### Written exercise 1
Return the passage on Morandi's Fiori from "Looking at Fiori, Vitale" up to and including "London, 1954, n.p.).", word for word.

Giorgio Morandi's paintings of flowers are suffused with a similar contemplative ambience to his other still life compositions. Painted in 1956, Fiori is filled with warm light. The single vase holding the flowers - a contrast to the village-like compositions of boxes and bottles of so many of his still life images of the period - speaks of a dignified restraint. Yet the ripples of the petals themselves, captured in a swirl of brushstrokes, lead the eye across their irregular forms, our attention being brought to every ridge and cranny of the various buds. They appear like an explosion of form, especially in comparison to the symmetry that informs so many of the vases, boxes and bottles of his still lifes. Here, the quasi-organic forms of the flowers - aside from a few early examples, Morandi only painted imitation plants made of silk and other materials - have an almost baroque extravagance.

The fact that Morandi painted silk flowers is itself telling. This image of incredible tranquillity, this focus for meditation, has taken as its subject a trope which is often associated with the memento mori - flowers about to lose their bloom serve as metaphors for fleeting beauty and fleeting life. In Fiori, the flowers, painted on an intimate scale, have gained a monumentality and a stability. The appearance of scumbled light and even of dust which appears to have accrued on the petals speaks of the slow and steady passing of time, a theme that is all the more poetic against the backdrop of the modern era.

Fiori was a gift to Morandi's friend, Vitale Bloch. It was during the course of 1956 that Morandi, in the company of Bloch and Lamberto Vitali, had made one of his few excursions abroad, visiting Winterthur in Switzerland to preside over the opening of an exhibition of his work in the Kunstmuseum there, where his pictures were appearing alongside the sculptures of his compatriot Giacomo Manzù. During this stay, Morandi also took the opportunity to visit Oskar Reinhart's collection, where he was particularly enchanted by a picture of a boy making a house of cards by his artistic hero, Jean-Baptiste-Siméon Chardin.

Looking at Fiori, Vitale Bloch's words from the preface he wrote for Morandi's first major retrospective - which had been held in the Gemeentemuseum in The Hague and in the New Burlington Galleries, London - appear particularly apt. 'For his flower still lifes he generally uses paper roses,' he wrote. 'These are like vers d'occasion and in them the gracefulness, the stillness, and the resignation which are eloquent of the soul of this artist find their most direct expression' (V. Bloch, 'Introduction', in Giorgio Morandi: Paintings and Prints, exh. cat., London, 1954, n.p.).

### Material for this exercise
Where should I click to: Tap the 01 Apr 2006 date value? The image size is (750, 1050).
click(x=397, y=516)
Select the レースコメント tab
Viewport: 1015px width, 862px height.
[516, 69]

---

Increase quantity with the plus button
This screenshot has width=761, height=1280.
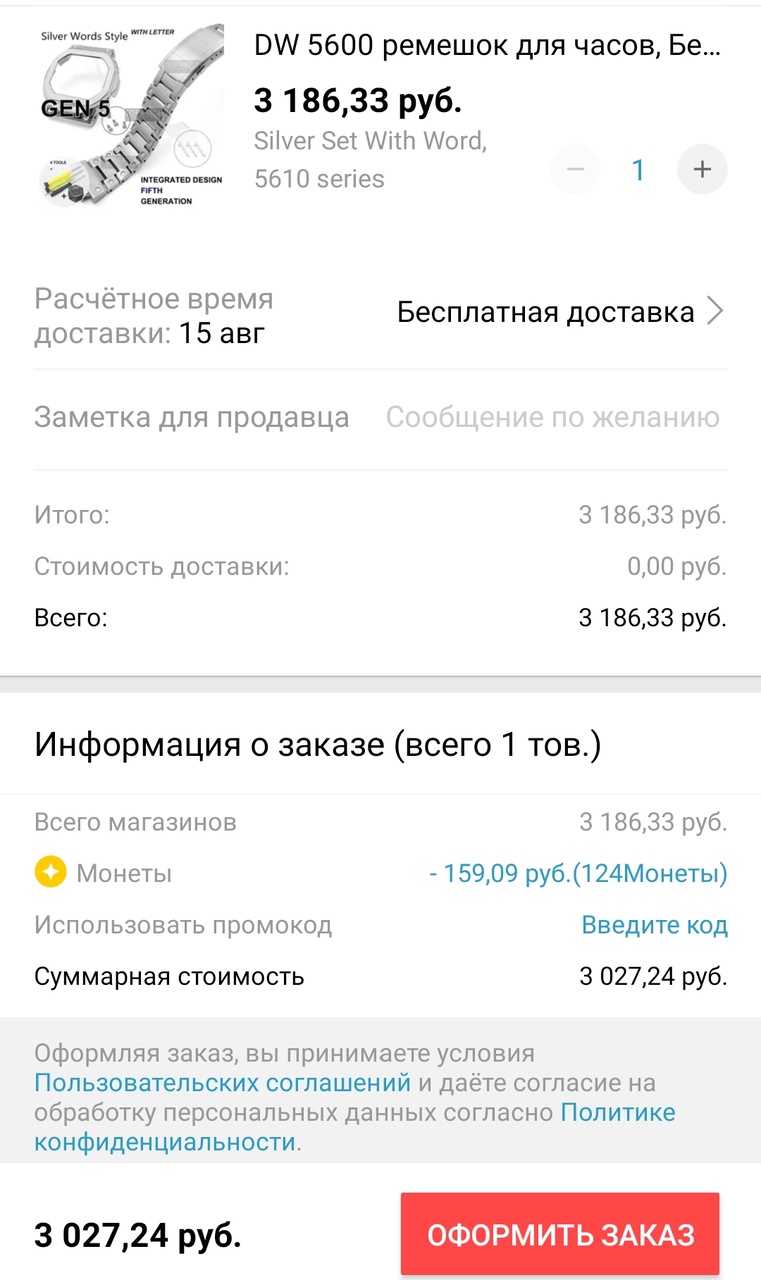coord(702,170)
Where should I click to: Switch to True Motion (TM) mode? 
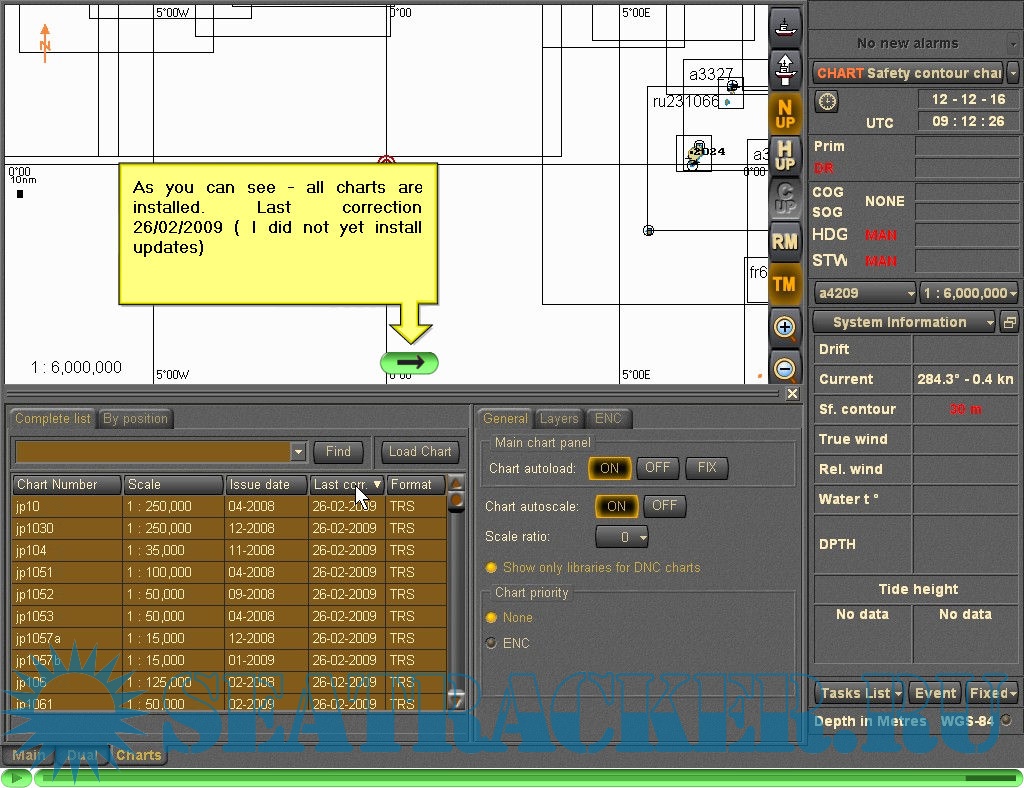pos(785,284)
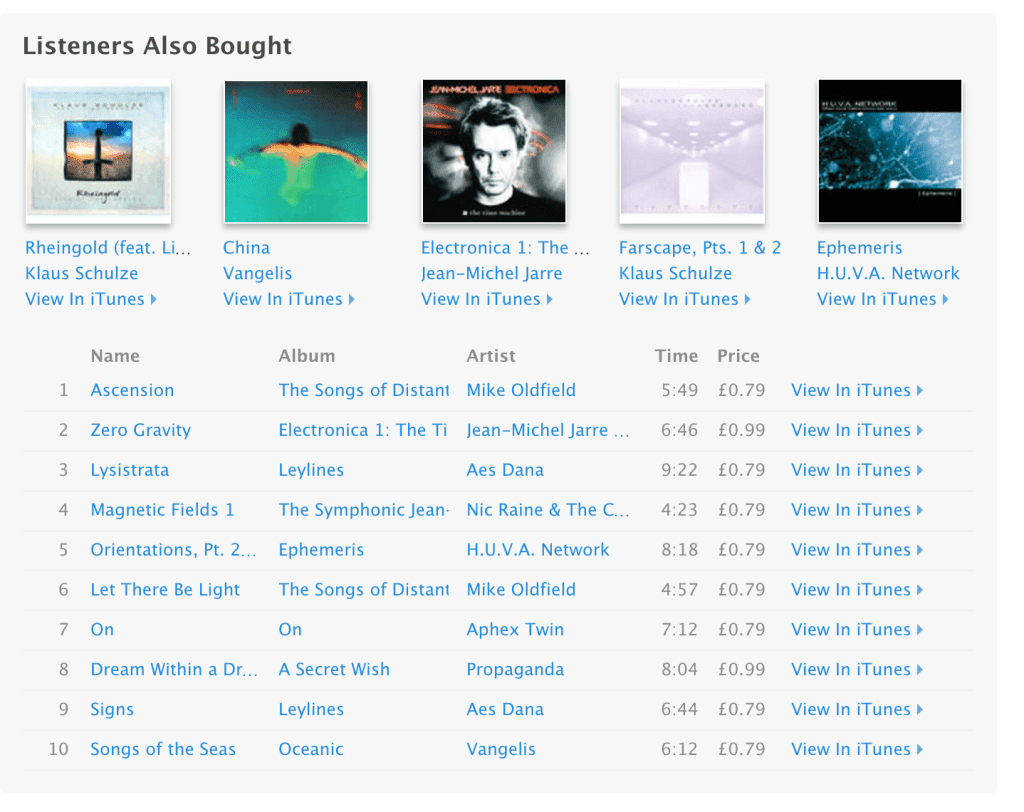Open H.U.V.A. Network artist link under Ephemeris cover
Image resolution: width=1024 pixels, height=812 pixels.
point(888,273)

--

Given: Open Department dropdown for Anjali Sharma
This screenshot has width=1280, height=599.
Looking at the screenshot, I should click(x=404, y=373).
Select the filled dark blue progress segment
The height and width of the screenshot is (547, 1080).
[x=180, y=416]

### Written exercise 2
Retype the rows from the line with "Given: Open Department" up to and including the line with "[x=180, y=416]", character for character.

### Full response 1
Looking at Fiori, Vitale Bloch's words from the preface he wrote for Morandi's first major retrospective - which had been held in the Gemeentemuseum in The Hague and in the New Burlington Galleries, London - appear particularly apt. 'For his flower still lifes he generally uses paper roses,' he wrote. 'These are like vers d'occasion and in them the gracefulness, the stillness, and the resignation which are eloquent of the soul of this artist find their most direct expression' (V. Bloch, 'Introduction', in Giorgio Morandi: Paintings and Prints, exh. cat., London, 1954, n.p.).

### Full response 2
Given: Open Department dropdown for Anjali Sharma
This screenshot has width=1280, height=599.
Looking at the screenshot, I should click(x=404, y=373).
Select the filled dark blue progress segment
The height and width of the screenshot is (547, 1080).
[x=180, y=416]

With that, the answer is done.